Sarò fortunata, ma vedo nei ragazzi una curiosità enorme. Il periodo storico del terrorismo e degli anni Settanta li interessa moltissimo. Certo, non li si può travolgere con dati e nozioni ma se si spiega loro ciò che è successo, rivolgono mille domande. Ma come si fa a vivere in uno Stato che ha fatto cose di questo genere? Come possiamo informarci noi su quel periodo? Sono questi gli interrogativi che si pongono e mi pongono. Vedo un materiale umano molto buono, e anche in questo periodo di pandemia devo dire che l’hanno presa bene, si sono interrogati sul dopo, hanno riflettuto e questo mi dà speranza. La logica del nemico e dell’odio secondo i criteri degli anni Settanta per loro è impensabile: semmai, in questa stagione cosiddetta “post-ideologica”, si pongono quesiti sull’odio in rete e contro gli stranieri.

Vorrei concludere dicendo un’ultima cosa sulla strage di Brescia…

…prego!

La strage di piazza della Loggia ha avuto finalmente dei colpevoli.
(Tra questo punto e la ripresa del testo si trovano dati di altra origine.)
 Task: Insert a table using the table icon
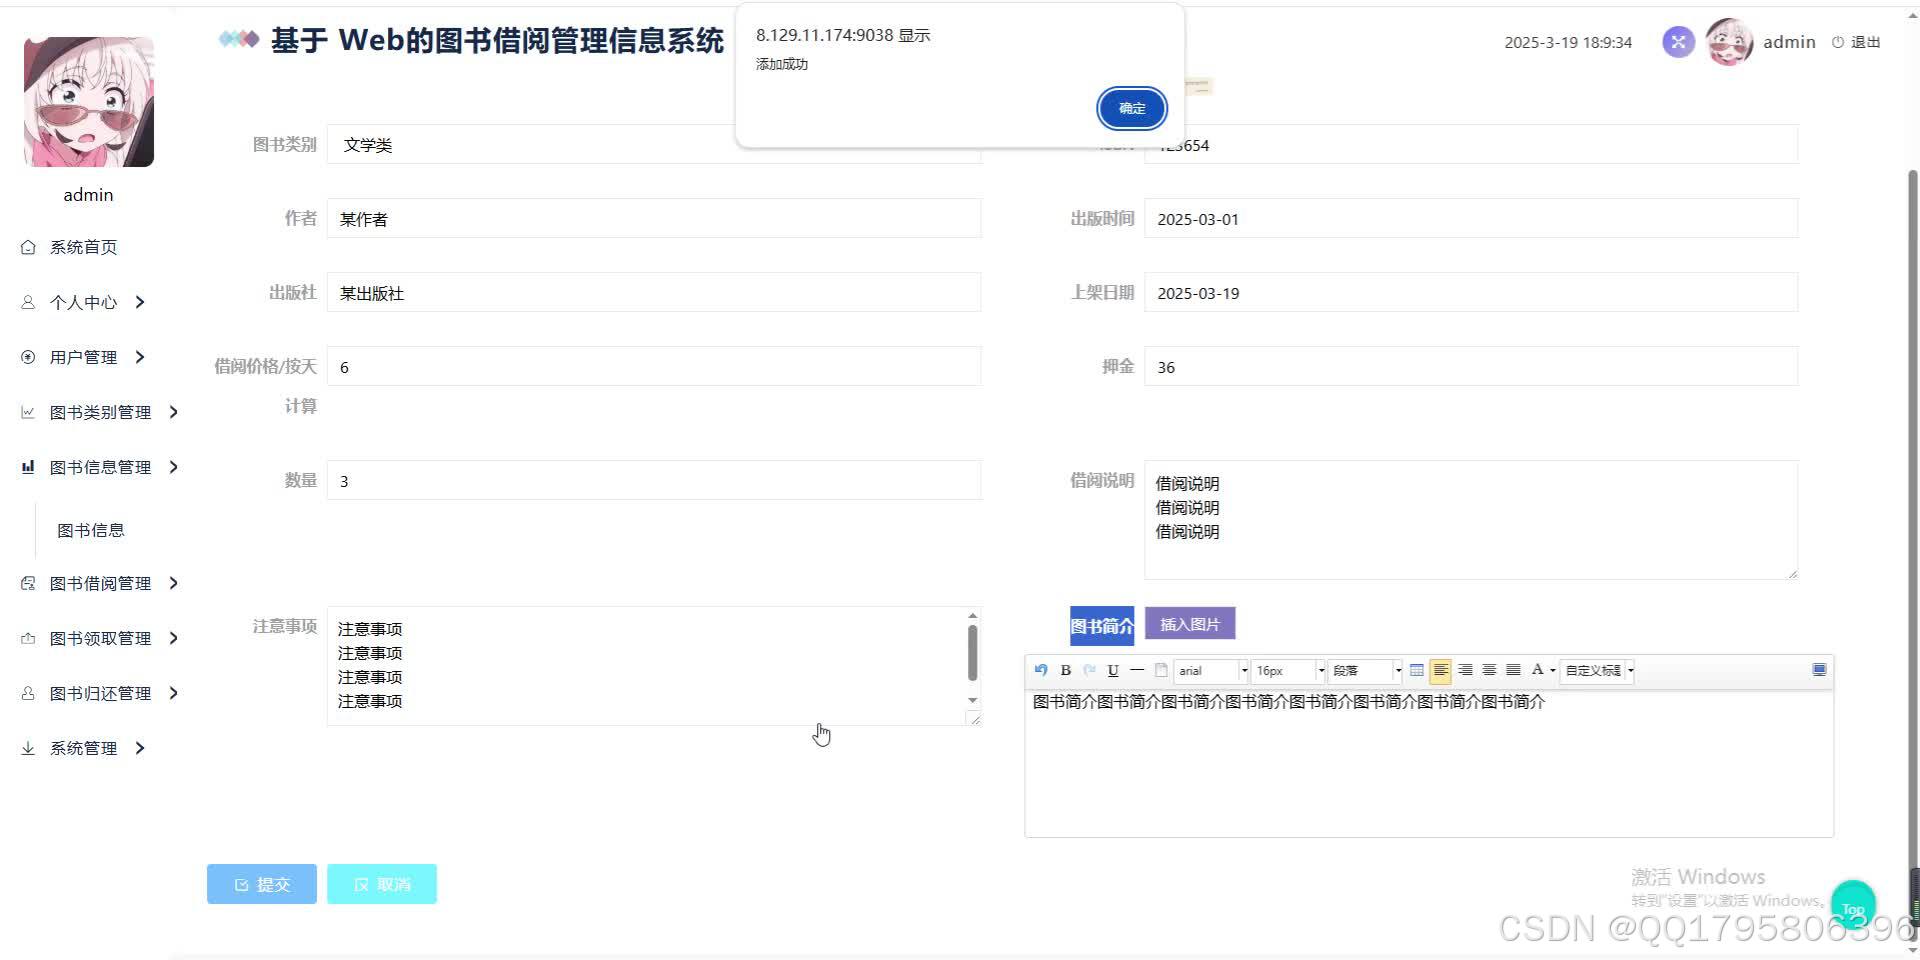tap(1416, 670)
Voglio ricordare Vito D’Ambrosio, un bravissimo procuratore di Cassazione adesso in pensione, che si è battuto per accertare la verità dei fatti. Ho realizzato il sogno di poter mandare in libreria una nuova edizione di “Una stella incoronata” di buio, togliendo dal sottotitolo l’aggettivo “impunita”, e questo ha accresciuto enormemente la mia fiducia nella possibilità di far luce su quanto è avvenuto in quegli anni. Quella di Brescia non è più una strage impunita e bisogna reinnamorarsi del miracolo di quello che si riesce a fare nonostante tutto.